In today’s Daily Mail, former Lord Chief Justice engage again in hostile criticism of the Strasbourg Court originally made in the Bar Council magazine Counsel – and the aggrandising of power (my words, not his) by unelected judges there, over and above democratically elected Parliaments.
In this short post I plan to offer a few rejoinders, as the debate heats up.

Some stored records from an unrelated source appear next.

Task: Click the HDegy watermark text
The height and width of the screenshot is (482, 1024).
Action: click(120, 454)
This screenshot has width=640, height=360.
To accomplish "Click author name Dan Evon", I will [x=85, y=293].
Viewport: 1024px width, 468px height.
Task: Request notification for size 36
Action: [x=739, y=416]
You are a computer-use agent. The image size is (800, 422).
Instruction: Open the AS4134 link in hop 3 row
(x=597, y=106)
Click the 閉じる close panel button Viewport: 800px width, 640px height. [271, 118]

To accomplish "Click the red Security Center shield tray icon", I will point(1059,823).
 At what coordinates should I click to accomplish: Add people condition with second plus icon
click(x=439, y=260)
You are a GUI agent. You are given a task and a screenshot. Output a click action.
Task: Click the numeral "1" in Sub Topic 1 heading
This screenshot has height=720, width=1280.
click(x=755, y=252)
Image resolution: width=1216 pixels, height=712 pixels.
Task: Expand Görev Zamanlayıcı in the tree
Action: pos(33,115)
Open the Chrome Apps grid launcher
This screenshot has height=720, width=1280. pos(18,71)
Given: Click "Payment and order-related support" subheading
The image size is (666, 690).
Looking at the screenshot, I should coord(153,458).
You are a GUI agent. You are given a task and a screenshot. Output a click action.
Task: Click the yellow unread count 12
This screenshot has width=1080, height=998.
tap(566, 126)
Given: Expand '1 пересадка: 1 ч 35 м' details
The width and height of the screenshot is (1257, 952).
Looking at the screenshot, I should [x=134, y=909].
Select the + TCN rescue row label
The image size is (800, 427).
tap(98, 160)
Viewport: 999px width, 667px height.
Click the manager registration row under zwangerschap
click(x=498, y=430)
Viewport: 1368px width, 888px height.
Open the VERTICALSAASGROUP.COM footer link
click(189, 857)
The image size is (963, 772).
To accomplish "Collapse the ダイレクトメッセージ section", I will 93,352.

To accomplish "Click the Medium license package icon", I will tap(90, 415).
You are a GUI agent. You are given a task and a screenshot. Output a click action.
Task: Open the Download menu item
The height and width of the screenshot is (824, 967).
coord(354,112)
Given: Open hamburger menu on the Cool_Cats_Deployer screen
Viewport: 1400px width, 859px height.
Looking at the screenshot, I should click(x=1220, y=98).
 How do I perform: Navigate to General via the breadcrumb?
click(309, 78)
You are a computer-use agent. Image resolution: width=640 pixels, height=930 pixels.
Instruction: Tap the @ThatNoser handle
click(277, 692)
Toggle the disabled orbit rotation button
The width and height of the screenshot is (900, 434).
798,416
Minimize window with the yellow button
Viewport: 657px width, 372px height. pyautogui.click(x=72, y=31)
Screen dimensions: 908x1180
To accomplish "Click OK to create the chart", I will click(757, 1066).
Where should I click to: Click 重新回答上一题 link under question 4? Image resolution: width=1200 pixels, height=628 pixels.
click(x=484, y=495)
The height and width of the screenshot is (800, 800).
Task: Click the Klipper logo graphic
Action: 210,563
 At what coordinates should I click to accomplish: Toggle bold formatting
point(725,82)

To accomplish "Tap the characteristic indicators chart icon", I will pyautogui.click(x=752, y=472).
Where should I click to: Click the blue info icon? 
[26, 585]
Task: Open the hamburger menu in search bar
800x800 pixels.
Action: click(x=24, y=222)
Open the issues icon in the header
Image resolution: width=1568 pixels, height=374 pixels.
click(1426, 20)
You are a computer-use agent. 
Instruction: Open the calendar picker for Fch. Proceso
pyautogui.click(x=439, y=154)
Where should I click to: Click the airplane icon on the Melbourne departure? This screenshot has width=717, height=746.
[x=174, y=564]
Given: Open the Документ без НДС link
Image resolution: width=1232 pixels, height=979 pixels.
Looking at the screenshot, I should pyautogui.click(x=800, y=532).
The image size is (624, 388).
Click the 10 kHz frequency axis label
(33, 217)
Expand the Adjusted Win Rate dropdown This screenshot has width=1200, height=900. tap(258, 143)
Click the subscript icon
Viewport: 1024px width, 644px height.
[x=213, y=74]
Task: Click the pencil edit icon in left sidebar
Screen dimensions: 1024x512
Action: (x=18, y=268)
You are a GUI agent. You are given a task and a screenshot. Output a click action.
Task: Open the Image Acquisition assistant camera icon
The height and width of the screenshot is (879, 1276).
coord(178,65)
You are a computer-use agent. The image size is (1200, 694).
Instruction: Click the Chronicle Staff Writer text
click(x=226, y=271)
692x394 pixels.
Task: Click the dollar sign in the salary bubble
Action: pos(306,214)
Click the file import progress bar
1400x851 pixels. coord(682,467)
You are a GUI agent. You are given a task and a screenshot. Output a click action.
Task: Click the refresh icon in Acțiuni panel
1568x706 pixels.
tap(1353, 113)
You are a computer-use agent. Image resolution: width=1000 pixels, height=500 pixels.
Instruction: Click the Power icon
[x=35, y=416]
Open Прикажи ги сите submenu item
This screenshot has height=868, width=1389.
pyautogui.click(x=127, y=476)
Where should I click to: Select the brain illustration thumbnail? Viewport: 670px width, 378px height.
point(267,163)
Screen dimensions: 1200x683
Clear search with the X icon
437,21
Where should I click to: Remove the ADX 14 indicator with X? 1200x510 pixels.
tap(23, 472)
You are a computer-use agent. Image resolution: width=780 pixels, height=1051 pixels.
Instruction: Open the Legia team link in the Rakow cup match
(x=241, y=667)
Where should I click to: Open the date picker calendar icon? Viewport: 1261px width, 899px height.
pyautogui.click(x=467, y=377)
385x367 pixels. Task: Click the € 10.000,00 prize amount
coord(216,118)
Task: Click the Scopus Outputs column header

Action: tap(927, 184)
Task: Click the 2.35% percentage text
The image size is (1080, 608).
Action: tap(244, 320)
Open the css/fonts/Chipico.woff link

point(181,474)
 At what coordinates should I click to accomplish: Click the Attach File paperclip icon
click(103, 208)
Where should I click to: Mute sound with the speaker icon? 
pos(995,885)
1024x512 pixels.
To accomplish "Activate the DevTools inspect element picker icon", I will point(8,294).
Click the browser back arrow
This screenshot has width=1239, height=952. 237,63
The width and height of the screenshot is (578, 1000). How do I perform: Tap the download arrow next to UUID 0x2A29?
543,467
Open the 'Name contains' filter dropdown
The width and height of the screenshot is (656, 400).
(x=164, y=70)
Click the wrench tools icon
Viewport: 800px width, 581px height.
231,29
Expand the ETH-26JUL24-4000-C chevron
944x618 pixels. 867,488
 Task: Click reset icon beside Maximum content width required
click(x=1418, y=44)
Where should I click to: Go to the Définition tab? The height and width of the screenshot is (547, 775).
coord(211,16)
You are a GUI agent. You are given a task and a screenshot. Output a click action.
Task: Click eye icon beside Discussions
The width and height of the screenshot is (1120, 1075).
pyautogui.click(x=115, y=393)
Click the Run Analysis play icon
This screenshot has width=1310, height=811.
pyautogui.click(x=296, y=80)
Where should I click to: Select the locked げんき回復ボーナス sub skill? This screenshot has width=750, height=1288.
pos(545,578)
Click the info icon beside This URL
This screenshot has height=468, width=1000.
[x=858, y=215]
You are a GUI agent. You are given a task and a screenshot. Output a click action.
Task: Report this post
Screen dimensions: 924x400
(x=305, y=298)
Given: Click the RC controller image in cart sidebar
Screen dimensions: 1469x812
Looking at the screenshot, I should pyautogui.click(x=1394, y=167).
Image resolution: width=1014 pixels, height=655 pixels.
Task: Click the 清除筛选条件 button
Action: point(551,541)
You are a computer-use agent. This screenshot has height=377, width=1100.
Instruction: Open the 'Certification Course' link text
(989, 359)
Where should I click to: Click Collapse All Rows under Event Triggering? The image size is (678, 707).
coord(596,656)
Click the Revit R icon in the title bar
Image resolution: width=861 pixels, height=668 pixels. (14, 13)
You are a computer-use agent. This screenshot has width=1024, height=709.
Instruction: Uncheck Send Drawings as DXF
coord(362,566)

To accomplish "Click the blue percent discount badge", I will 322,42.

He sets out his view that “the Human Rights Act did not give Strasbourg the right to impose its rule on Britain.” He’s quite right. It’s a domestic statute. The Act, passed in 1998, has nothing to say on the binding nature of the Convention, and more specifically Strasbourg law or judgments. It is true that s.2 requires judges to “take account” of such judgments – and there has been much ink spilled over whether this needs reform, to reclaim supremacy for the Supreme Court. The reason though that the UK is bound to implement European Court judgments in cases against us at least is Article 46 of the ECHR itself: “High Contracting Parties undertake to abide by the final judgment of the Court in any case to which they are parties.” Thus the state is bound as a result of its freely chosen and entered into international law treaty obligations in 1951 (in the second short-lived Attlee administration). That is we are – still – obliged to give some prisoners the vote i.e. we are required no longer to have an absolute voting ban that catches all, no matter the crime committed or length of sentence. It is simply arbitrary to debar or allow citizens to vote dependent solely on whether they happen to be in prison on day X.
That though is a digression. The point is that the fault lies at the door of the ECHR, not the HRA. Of course, both are under attack from certain elements in the Tory/UKIP party but a proper, and informed debate on Britain’s role in and relationship to the Council of Europe deserves better. Are we really going to join the club (current membership 1, Belarus) as the only European states not in it? The words of Groucho Marx spring to mind.
Another complaint is the unelected nature of the Strasbourg Court. This is simply not true. Unlike his UK brethren, European Court judges are elected by the Parliamentary Assembly of the Council of Europe and I’m very grateful to Andrew Cutting of the Council’s Brussels office for this link which explains it a little more.
Of course, UK judges do not need to be elected, it would be argued, as they are always subject to the overriding democratic power of the Westminster Parliament. That to me seems to be a little off the point in this context. Yes, Parliamentary Sovereignty means that whatever decision a judge reaches is subject to possible overturn by MPs but that only obtains when legislation is the subject of legal challenge. If instead judges are holding exercises of ministerial discretion to be unlawful – on standard judicial review grounds – as with last week’s legal aid challenge there is no question of Parliament’s sovereignty being impugned. In short, it seems a little rich for a British judge to complain about the powers of unelected judges when they have been not simply silent but positively approving of the expansion of judicial controls – sometimes even praying in aid the nebulous common law constitution, which – by definition – must lack any form of democratic imprimatur.
Last, a further implicit complaint is the undemocratic nature of human rights, something made explicit as a criticism by Chris Grayling late last year: “The European Court of Human Rights has lost its legitimacy in the UK by doing things that frankly the people of this country and their elected representatives do not want.” Surely that’s the point – if they were subject to the vicissitudes of the 51% temporarily constructed, they’d hardly be fundamental things at all, more the benefits of majoritarian largesse, at the beck and call of whoever was in power. You don’t have to be Rawls or Dworkin to think that’s nonsense on stilts!